Required work →
Count each line below that has the word "Contact" in it, and give only the total.
──────── Information shown
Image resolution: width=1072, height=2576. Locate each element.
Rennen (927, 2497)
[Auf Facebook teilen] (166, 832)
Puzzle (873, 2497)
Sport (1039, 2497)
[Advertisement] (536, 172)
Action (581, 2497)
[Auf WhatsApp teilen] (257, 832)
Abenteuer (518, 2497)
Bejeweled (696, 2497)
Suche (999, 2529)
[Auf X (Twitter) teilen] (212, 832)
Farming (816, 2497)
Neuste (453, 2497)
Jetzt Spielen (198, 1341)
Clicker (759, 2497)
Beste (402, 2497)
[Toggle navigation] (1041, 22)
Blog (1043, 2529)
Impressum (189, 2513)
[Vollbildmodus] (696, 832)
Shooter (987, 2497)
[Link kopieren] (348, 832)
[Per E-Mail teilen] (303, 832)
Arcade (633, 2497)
────────────────
──────── Information shown
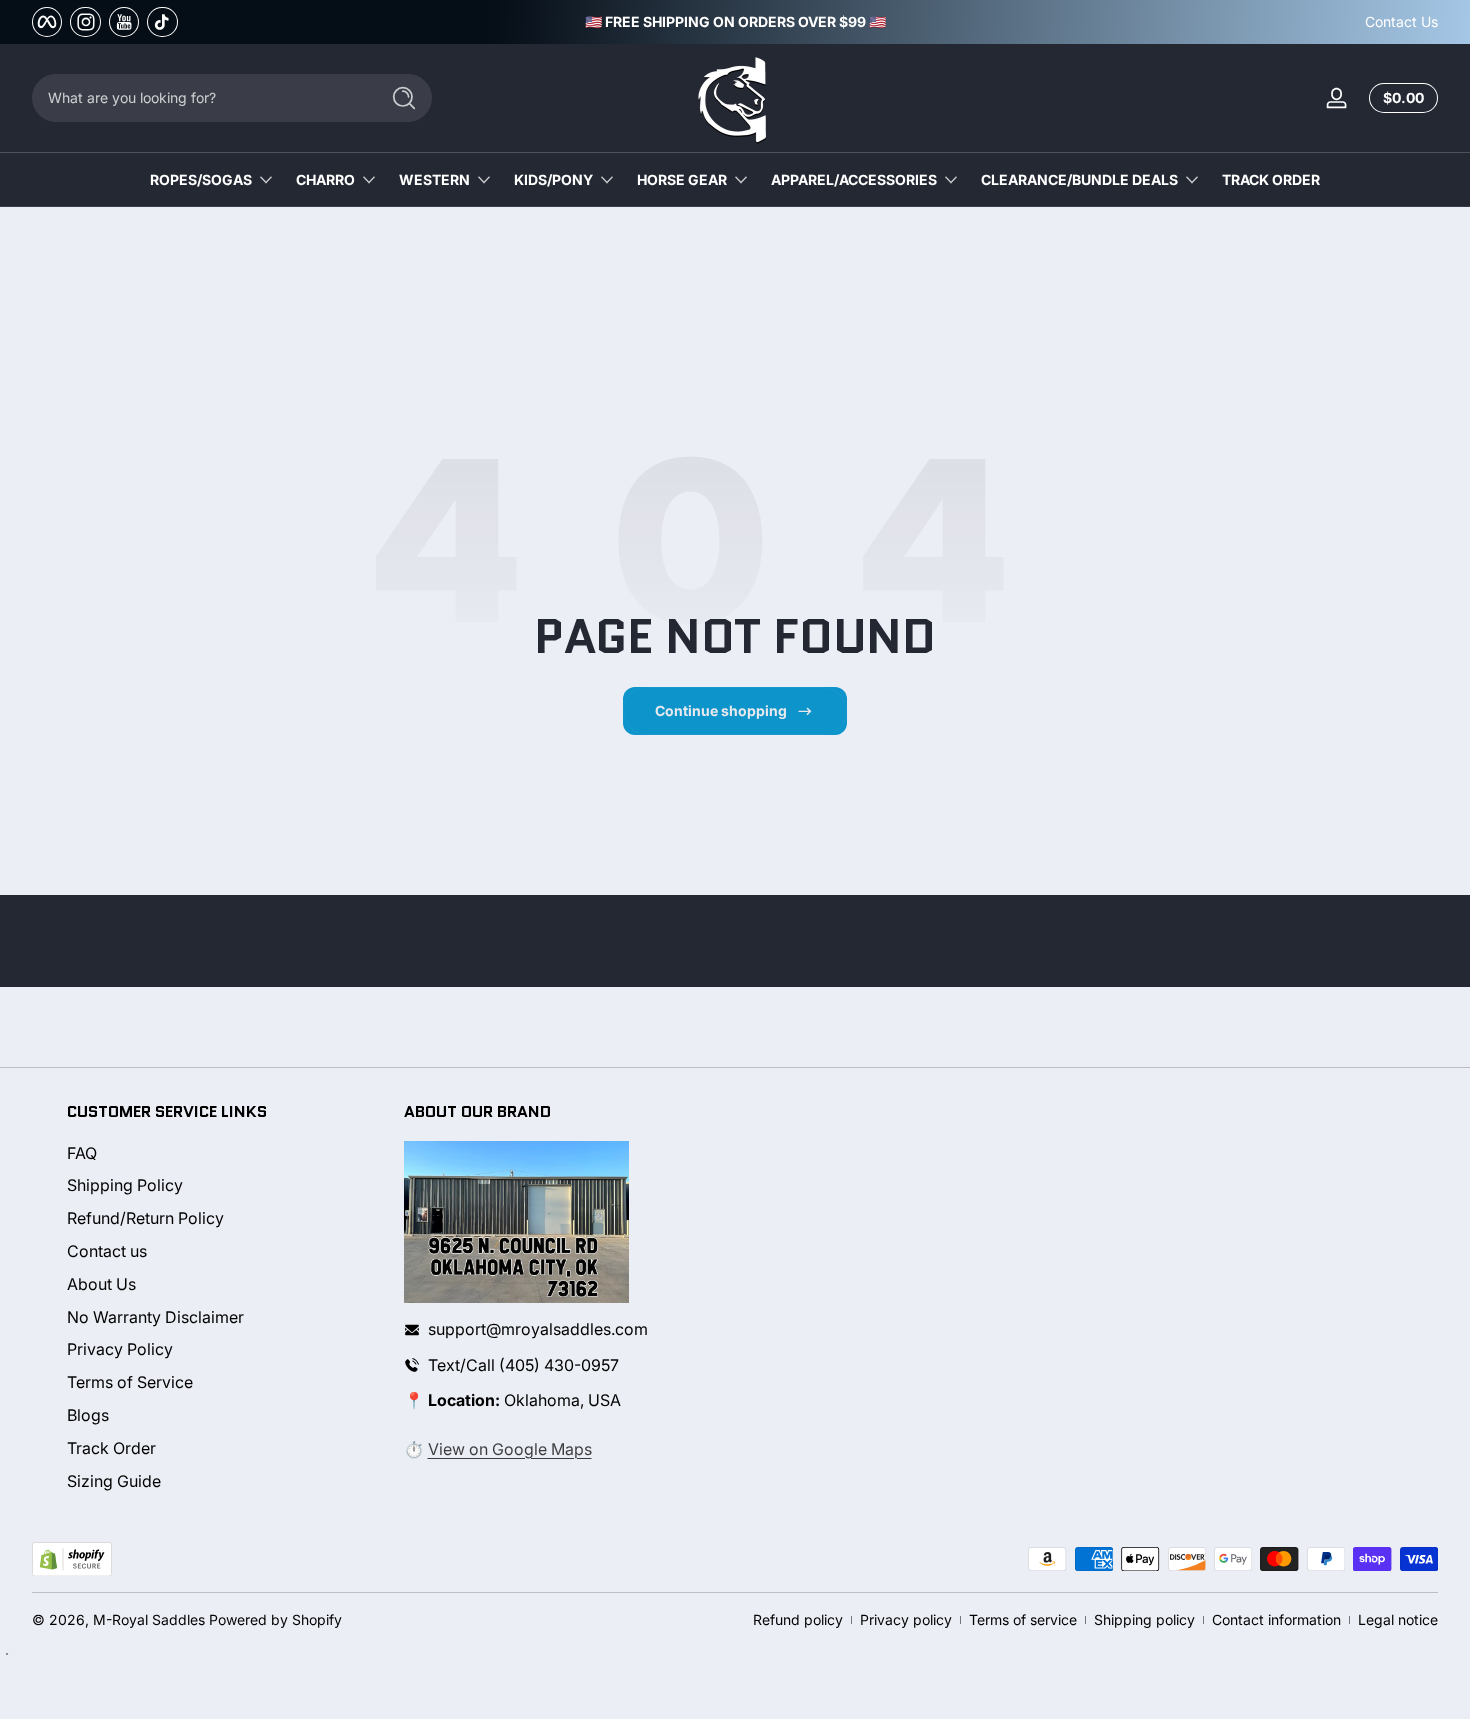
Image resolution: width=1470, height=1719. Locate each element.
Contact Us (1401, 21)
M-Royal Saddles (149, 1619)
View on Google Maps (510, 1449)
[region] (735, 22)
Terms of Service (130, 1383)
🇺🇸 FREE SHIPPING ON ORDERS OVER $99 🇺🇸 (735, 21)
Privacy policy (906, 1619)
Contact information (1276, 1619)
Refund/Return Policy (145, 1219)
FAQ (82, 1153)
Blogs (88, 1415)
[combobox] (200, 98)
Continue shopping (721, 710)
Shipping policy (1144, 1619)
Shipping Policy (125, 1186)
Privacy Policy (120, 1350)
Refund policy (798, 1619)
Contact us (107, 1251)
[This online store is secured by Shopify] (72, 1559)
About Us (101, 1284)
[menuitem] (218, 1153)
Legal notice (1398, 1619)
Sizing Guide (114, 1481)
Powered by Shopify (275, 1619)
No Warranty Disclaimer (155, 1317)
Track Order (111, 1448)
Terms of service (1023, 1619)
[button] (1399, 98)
────────────────
Output of the task →
3